Again by way of background what we are talking about generally is companies that provide completely unbundled telephone services. There is a mechanism called DID which is how incoming calls from the public switched telephone network can reach your phones or your PBX. There is a mechanism by which your phones can place outbound telephone calls. These and other related services all pass over the Internet.
Most of the customer-facing providers of unbundled VOIP service will have one or two servers, located perhaps on the East Coast of the US and the West Coast. One of the striking things about VOIP.MS is that they have always had many, many servers at more than a dozen locations around the US as well as servers outside the US. This means that a customer of VOIP.MS can choose to route its calls through a server that is geographically nearby to the customer’s phones or users.
The latest word from VOIP.MS is that they are in a process of deploying “improved security” on certain of their servers. They indicate this with a green check mark on their server list. What you see above is what I found today on their server list for the US. Up until now my firm had been routing most of our telephone services through a server in a very large windowless building in the Denver Tech Center (the server denoted “denver2” in the server list above). That server does not have a green check mark.
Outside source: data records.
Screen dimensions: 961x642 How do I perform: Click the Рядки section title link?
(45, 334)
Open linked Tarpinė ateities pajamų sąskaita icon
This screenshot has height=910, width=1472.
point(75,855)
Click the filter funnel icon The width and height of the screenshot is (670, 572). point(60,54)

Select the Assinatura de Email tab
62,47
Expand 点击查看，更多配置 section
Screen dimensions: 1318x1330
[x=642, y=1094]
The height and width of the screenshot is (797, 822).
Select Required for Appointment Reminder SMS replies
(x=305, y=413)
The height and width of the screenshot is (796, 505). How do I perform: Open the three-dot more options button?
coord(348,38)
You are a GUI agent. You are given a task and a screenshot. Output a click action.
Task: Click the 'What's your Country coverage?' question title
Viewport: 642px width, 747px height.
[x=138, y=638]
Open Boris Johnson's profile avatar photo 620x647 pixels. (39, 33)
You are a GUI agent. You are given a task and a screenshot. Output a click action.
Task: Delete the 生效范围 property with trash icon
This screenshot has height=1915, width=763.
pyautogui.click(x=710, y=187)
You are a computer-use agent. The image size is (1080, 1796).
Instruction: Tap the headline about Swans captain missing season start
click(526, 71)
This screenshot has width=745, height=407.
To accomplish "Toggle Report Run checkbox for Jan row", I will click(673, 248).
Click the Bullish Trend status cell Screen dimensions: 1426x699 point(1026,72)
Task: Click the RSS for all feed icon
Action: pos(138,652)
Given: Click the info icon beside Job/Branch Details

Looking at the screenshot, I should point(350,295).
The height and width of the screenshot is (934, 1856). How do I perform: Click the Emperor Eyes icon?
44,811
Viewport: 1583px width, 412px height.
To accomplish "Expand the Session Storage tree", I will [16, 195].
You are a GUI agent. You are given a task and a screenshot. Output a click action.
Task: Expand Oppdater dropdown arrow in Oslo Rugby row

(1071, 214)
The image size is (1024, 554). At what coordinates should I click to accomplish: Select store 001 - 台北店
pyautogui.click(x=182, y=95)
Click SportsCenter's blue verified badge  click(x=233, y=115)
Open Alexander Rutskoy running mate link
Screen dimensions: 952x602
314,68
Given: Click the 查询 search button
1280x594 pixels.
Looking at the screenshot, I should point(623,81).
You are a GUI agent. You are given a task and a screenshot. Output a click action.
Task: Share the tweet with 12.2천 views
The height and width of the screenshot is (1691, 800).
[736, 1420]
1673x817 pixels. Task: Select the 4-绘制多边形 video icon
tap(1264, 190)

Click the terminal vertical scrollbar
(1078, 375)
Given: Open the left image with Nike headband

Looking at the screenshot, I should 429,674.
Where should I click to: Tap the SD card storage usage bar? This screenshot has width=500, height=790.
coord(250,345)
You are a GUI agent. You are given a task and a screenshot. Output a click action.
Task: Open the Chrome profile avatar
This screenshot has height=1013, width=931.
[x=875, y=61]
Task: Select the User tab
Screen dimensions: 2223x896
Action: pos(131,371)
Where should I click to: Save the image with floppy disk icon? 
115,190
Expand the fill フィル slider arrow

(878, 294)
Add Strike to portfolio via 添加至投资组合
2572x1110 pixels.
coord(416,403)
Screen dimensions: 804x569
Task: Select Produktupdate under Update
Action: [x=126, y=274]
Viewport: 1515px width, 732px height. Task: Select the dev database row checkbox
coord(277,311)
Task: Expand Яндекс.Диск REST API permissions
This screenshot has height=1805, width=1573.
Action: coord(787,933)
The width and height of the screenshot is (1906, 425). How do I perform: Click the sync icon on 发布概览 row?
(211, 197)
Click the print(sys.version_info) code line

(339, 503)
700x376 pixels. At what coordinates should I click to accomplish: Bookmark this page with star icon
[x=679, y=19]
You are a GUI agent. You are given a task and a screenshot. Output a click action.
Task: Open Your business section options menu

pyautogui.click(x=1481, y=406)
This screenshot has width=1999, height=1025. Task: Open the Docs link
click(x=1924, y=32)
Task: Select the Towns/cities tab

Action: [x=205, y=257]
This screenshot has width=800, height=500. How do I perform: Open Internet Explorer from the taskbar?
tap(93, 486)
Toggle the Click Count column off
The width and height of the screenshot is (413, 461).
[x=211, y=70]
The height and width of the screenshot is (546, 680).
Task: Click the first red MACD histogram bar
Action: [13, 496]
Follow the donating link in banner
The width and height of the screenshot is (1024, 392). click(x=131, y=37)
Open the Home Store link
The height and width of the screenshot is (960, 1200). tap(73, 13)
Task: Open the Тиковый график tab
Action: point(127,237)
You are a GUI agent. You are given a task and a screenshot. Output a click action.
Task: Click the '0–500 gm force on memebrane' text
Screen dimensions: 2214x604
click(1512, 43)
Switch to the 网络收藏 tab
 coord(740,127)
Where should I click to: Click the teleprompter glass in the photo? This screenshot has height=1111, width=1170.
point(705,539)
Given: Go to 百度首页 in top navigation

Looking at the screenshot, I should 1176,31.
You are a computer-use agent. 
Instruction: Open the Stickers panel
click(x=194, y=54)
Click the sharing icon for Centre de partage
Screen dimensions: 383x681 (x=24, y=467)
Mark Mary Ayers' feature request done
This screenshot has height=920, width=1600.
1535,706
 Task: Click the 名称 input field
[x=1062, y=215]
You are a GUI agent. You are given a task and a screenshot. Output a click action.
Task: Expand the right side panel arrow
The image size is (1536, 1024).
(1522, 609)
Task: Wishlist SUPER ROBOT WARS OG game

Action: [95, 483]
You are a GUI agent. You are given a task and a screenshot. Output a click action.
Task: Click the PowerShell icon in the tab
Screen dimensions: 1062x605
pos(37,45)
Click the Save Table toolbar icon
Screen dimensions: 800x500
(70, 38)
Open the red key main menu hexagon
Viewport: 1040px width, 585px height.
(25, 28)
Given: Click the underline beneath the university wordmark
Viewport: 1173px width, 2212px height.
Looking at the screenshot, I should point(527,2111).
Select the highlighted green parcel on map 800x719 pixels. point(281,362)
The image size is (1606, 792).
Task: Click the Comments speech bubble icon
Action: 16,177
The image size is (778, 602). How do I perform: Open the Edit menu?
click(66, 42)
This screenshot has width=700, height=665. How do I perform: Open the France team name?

The experiment that I will try next is to migrate some of our telephones and ATAs over to chicago3. This is in a tall building in the west “loop” of downtown Chicago that was once a printing plant and is now a server farm. I picked that server because it has a green check mark and because it is the next nearest location (as compared to Denver) to some of our people and equipment locations.
One might be tempted to worry about things like latency or propagation delay, picking a server that is perhaps a thousand miles away from a phone or an ATA. But one must recall that most well-known providers of unbundled VOIP servers only have one or two servers at all, maybe only one on the East Coast and one on the West Coast.
A remaining judgment call is whether to reprogram the affected telephones and ATAs using the IP address 22.214.171.124 or using the fully qualified domain name (FQDN) chicago3.voip.ms. Because the people of our firm are all pretty tech-savvy, and know how to do things like logging in at the administrative interface of their phones to do configuration updates, I will start by having them make use of the IP address. Later once the attack is a thing of the past and stuff has settled, we will return to the use of FQDNs.